The legal show down arrives as South Korea intensifies crypto oversight.

1 min read

Updated: Feb. 28, 2025 at 2:54 pm UTC

Upbit owner clashes with South Korean regulators in legal battle

Cover art/illustration via CryptoSlate. Image includes combined content which may include AI-generated content.

Dunamu, the parent company of South Korea’s largest crypto exchange, Upbit, has reportedly taken legal action against the country’s Financial Intelligence Unit (FIU) over a business suspension order.

This comes as South Korean authorities are tightening their grip on crypto-related crimes by launching a dedicated unit to handle digital asset investigations.

Upbit challenges FIU

On Feb. 28, Dunamu reportedly filed a lawsuit with the Seoul Administrative Court seeking to overturn the FIU’s sanctions.

Last November, South Korean regulators accused Upbit of failing to conduct proper customer due diligence in hundreds of thousands of cases.

Due to this, the FIU barred the exchange’s new customers from transferring virtual assets on Upbit between March 7 and June 6

However, Dunamu has challenged this position, arguing that the penalty will significantly impact its operations.

Dunamu insisted that it has taken necessary compliance measures in response to regulatory concerns and believes the sanctions are disproportionate. The firm also claimed that the FIU sanctions were made without fully considering key facts and circumstances.

Dedicated crypto unit

In a parallel development, South Korea’s Seoul Southern District Prosecutors’ Office has launched a specialized Joint Investigation Unit (JIU) to combat cryptocurrency-related crimes, as local media reported on Feb. 27.
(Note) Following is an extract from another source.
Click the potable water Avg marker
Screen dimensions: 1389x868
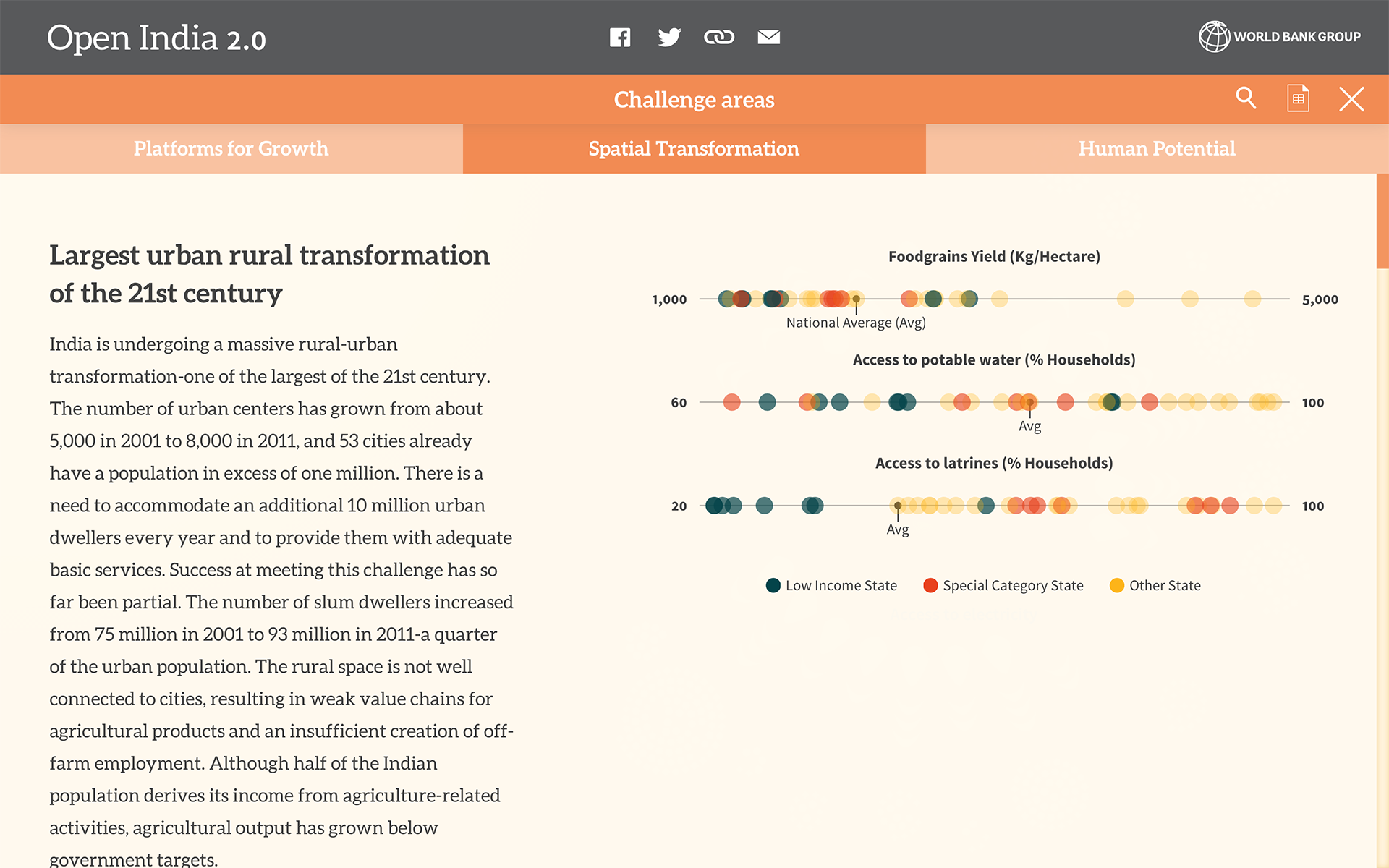tap(1030, 402)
According to the report, the newly established unit comprises 35 financial regulators and prosecutors from the Financial Services Commission and the Financial Supervisory Service. Their primary focus is investigating and prosecuting crypto-related fraud, theft, and illicit market activities.

The authorities introduced this initiative following the success of a temporary task force set up in 2023 to combat rising cryptocurrency-related offenses. The increasing complexity of these crimes prompted the creation of a permanent unit to ensure more effective enforcement.

Since the launch of the initial task force, prosecutors have charged 74 individuals and arrested 25 in cases involving fraudulent schemes and market manipulation.